▶ _Texto fornecido_:
Além da robusta proteção de dados, as plataformas adequadas para telemedicina oferecem uma variedade de ferramentas integradas que otimizam o atendimento. Isso inclui videoconferência para interações visuais e verbais essenciais, chat para troca de mensagens em tempo real dentro de um ambiente seguro e acesso facilitado ao histórico médico completo do paciente.
Essas funcionalidades permitem que os profissionais de saúde armazenem e acessem, de maneira segura, as mensagens e arquivos compartilhados durante o atendimento, centralizando as informações relevantes em um único sistema.
Ainda, a participação em grupos de WhatsApp, mesmo que compostos exclusivamente por profissionais de saúde, exige que os médicos mantenham uma atenção redobrada ao dever de sigilo médico e às diretrizes da LGPD. O compartilhamento de informações clínicas ou imagens de pacientes nesses grupos é estritamente proibido, uma vez que a confidencialidade dos dados de saúde deve ser preservada em qualquer contexto virtual.

▶ _Instrução 1_: Cite, sem alterações, o trecho do texto sobre telemedicina que vai de "Além da robusta" até "um único sistema.".
▶ _Instrução 2_:
Indique se cada afirmação abaixo está de acordo com o texto sobre telemedicina. Responda sim ou não e cite literalmente as palavras do texto que decidem a resposta.
(a) As plataformas adequadas para telemedicina oferecem chat em um ambiente seguro.
(b) O compartilhamento de imagens de pacientes é permitido em grupos de WhatsApp compostos exclusivamente por profissionais de saúde.
(c) As funcionalidades descritas centralizam as informações relevantes em um único sistema.

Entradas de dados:
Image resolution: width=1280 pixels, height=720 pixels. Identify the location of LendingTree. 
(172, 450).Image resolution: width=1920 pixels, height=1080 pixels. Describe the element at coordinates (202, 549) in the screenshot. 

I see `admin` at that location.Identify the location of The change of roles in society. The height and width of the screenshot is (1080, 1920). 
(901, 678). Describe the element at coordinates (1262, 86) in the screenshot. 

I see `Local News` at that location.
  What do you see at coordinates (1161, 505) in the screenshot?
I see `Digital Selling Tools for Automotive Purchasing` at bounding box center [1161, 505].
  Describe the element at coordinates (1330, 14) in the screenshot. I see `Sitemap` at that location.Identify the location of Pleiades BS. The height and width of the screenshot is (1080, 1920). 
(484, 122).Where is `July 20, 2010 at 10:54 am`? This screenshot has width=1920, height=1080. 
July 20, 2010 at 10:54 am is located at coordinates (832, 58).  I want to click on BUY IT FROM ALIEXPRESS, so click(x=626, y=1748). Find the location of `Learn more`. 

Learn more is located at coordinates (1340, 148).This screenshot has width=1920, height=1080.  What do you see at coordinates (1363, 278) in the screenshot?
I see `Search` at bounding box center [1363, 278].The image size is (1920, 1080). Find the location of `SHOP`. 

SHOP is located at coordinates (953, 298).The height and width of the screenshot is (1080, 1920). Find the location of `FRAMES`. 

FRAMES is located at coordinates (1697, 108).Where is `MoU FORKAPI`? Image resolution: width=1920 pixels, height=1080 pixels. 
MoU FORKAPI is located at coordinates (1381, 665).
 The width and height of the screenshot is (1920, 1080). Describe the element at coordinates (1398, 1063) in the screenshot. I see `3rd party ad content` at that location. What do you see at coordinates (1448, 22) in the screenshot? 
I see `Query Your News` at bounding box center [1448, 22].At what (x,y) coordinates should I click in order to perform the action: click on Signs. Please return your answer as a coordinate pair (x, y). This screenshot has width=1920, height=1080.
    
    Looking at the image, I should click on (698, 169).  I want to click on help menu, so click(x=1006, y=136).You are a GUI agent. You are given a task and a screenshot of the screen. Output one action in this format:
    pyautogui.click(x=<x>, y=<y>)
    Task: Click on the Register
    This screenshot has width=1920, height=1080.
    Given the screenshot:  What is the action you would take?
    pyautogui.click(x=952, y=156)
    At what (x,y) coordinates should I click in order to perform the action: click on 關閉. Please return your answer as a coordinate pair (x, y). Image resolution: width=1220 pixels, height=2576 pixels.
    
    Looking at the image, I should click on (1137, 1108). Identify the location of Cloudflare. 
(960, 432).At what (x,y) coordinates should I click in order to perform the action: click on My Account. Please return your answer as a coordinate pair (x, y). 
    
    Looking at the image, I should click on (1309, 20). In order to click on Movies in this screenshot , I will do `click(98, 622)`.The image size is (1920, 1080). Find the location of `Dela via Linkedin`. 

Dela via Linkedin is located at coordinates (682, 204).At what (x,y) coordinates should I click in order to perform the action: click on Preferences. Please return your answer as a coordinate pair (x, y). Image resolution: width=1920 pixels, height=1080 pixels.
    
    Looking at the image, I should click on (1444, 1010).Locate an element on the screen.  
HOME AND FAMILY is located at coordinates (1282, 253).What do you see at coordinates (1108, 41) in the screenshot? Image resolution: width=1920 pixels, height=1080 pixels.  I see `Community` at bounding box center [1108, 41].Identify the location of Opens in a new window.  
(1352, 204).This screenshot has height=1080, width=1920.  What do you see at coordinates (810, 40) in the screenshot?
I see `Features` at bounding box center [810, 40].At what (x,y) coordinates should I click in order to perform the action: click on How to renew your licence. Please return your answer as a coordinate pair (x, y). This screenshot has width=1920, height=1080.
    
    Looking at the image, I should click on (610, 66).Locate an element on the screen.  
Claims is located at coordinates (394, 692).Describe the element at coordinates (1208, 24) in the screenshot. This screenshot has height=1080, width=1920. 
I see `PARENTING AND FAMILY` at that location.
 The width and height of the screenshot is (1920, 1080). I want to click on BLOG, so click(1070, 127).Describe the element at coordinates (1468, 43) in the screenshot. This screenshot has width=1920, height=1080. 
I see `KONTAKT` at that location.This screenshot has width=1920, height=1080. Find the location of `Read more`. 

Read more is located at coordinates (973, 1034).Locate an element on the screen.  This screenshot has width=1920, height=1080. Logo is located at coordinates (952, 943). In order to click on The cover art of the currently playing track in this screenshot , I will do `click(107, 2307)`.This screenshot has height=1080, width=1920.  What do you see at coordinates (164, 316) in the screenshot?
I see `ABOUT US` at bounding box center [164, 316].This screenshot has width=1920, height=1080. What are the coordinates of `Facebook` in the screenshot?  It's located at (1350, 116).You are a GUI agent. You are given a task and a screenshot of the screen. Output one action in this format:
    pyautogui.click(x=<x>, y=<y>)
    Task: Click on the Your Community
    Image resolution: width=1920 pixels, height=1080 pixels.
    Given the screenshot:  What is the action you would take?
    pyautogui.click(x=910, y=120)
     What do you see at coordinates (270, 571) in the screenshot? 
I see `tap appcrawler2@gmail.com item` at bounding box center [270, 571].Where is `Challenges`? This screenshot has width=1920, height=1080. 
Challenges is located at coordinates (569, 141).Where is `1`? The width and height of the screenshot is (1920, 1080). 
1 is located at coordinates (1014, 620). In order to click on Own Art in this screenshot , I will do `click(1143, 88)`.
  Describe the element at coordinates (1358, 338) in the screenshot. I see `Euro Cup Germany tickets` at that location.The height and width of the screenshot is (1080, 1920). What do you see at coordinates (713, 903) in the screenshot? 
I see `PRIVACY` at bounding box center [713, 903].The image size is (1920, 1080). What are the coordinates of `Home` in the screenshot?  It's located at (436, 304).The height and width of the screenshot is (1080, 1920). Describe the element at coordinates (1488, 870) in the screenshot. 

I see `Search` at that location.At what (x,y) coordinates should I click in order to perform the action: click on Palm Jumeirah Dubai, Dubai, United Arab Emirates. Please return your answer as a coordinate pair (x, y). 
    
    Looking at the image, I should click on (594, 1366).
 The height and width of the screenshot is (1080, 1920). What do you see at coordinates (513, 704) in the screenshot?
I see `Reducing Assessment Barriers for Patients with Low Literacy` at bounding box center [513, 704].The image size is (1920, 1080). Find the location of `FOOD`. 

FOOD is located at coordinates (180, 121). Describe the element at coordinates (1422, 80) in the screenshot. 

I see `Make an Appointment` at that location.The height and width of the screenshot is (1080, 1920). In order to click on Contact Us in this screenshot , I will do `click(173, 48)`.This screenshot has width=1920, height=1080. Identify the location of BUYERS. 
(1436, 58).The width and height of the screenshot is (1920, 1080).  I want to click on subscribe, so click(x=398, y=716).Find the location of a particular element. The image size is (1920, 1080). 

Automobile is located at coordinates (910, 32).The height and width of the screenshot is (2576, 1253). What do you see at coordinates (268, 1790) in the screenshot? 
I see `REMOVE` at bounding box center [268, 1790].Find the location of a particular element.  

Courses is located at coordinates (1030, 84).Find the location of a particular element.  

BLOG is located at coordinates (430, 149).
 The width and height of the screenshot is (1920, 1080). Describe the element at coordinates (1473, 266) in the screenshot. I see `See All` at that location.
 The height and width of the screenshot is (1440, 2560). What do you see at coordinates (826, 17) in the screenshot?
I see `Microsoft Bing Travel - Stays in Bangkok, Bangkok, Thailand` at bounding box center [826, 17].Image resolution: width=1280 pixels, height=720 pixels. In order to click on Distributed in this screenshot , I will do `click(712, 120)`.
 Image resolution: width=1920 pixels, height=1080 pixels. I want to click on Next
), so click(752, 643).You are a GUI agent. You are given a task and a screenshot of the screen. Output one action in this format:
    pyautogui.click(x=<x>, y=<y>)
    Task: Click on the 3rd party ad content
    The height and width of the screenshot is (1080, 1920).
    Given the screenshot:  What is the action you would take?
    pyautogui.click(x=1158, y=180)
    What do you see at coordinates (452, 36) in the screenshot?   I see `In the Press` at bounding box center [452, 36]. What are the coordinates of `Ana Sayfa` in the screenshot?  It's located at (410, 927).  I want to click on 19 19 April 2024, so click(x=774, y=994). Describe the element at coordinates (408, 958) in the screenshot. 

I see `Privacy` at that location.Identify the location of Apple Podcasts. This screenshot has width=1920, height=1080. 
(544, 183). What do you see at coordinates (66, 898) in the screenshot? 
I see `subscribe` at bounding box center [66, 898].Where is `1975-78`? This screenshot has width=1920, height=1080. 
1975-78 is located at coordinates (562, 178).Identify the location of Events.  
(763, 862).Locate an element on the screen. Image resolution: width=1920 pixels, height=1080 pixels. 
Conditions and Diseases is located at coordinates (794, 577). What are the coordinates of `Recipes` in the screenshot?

▶ _Resposta 1_:
Além da robusta proteção de dados, as plataformas adequadas para telemedicina oferecem uma variedade de ferramentas integradas que otimizam o atendimento. Isso inclui videoconferência para interações visuais e verbais essenciais, chat para troca de mensagens em tempo real dentro de um ambiente seguro e acesso facilitado ao histórico médico completo do paciente.
Essas funcionalidades permitem que os profissionais de saúde armazenem e acessem, de maneira segura, as mensagens e arquivos compartilhados durante o atendimento, centralizando as informações relevantes em um único sistema.

▶ _Resposta 2_:
(a) Sim: "chat para troca de mensagens em tempo real dentro de um ambiente seguro".
(b) Não: "O compartilhamento de informações clínicas ou imagens de pacientes nesses grupos é estritamente proibido".
(c) Sim: "centralizando as informações relevantes em um único sistema".